» Source extract:
━━━━━━━━━━

Drill team given LSD-laced gum
DATE 12/02/94
NEWSPAPER THE ORANGE COUNTY REGISTER
SECTION METRO
EDITION MORNING
PAGE b01
STORY LENGTH 30 INCHES
HEADLINE Drill team given LSD-laced gum // DRUGS: Three girls
went on terrifying trips after chewing the gum,
brought by four boys.
BYLINE/CREDIT DAN FROOMKIN; DEBORAH BELGUM: The Orange County
Register
SUBJECT TERMS DRUGS:SCHOOLS:OC
.
Five members of the Marina High School drill team inadvertently
chewed Bazooka bubble gum spiked with LSD at practice Tuesday
night, sending three on frightening psychedelic trips.
The gum was left at the school gym by four boys -- two of them,
fellow Marina students -- while the girls practiced pirouettes and
jumps.
And while the gum looked innocent enough, Huntington Beach
police said small strips of paper saturated with the powerful
hallucinogen had apparently been placed inside.

━━━━━━━━━━

» Material supplied:

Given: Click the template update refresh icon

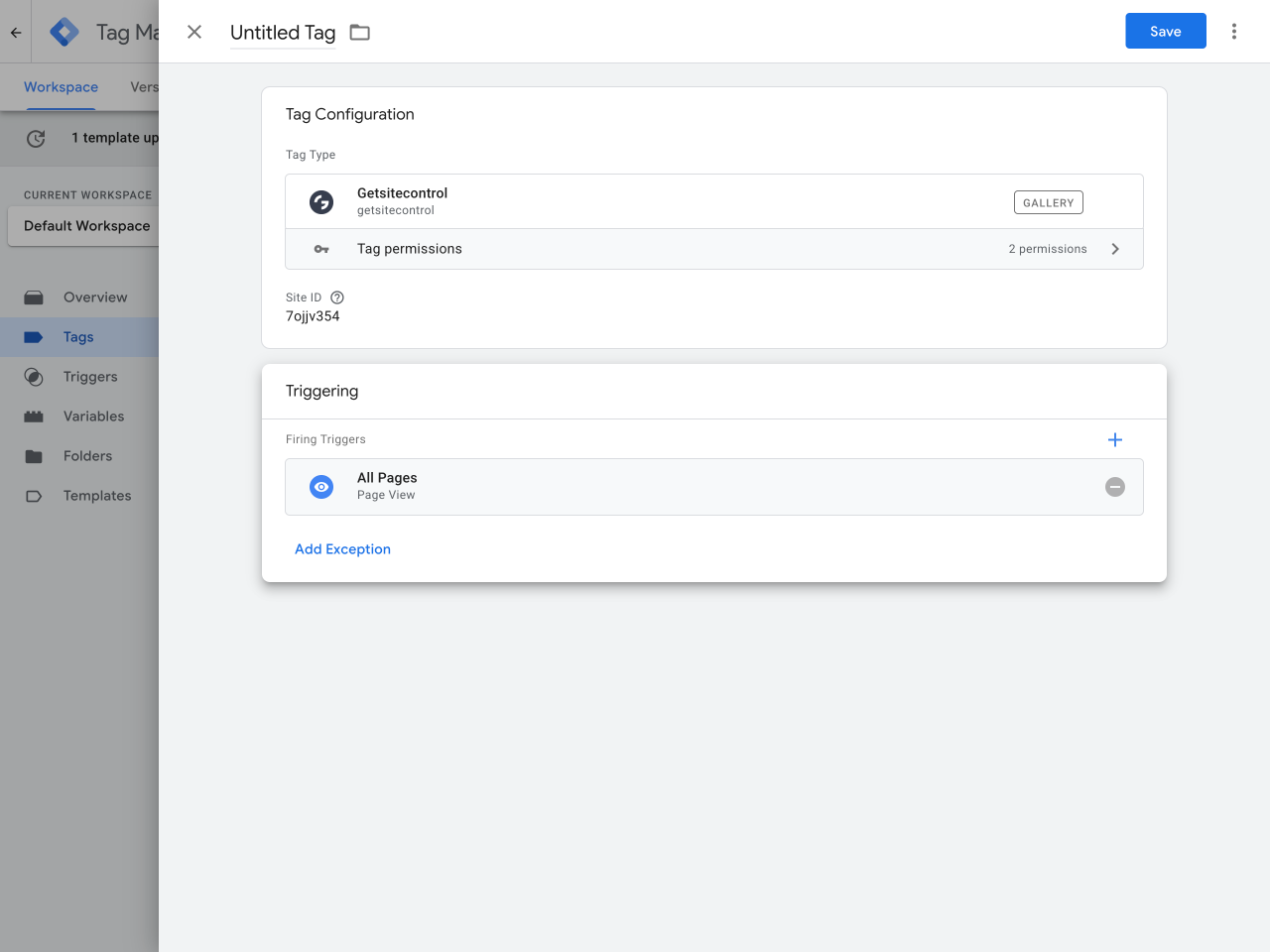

━━━━━━━━━━

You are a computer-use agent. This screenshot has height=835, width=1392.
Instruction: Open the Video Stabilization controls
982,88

━━━━━━━━━━

» Required work:
a. In the news story about the drill team and the laced gum, what brand of bubble gum did the girls chew?
b. Go on with the news story about the drill team and the LSD-laced gum, picking up after its final sentence.

» Answers provided:
a. Bazooka

b.
Suzanne Costanzo, mother of drill team member Lisa Costanzo, 17,
said her daughter was scared to death.
"She felt her veins throbbing all over her body and thought the
bed was swallowing her up and that dead people were after her," she
said.
"I just thought I was going crazy," said team manager Angela
Salinardi, 17. "When I looked in the mirror, I was seeing things on
my face. And for a while I was laughing uncontrollably and then I
would laugh and cry at the same time."
All the girls had recovered by Thursday.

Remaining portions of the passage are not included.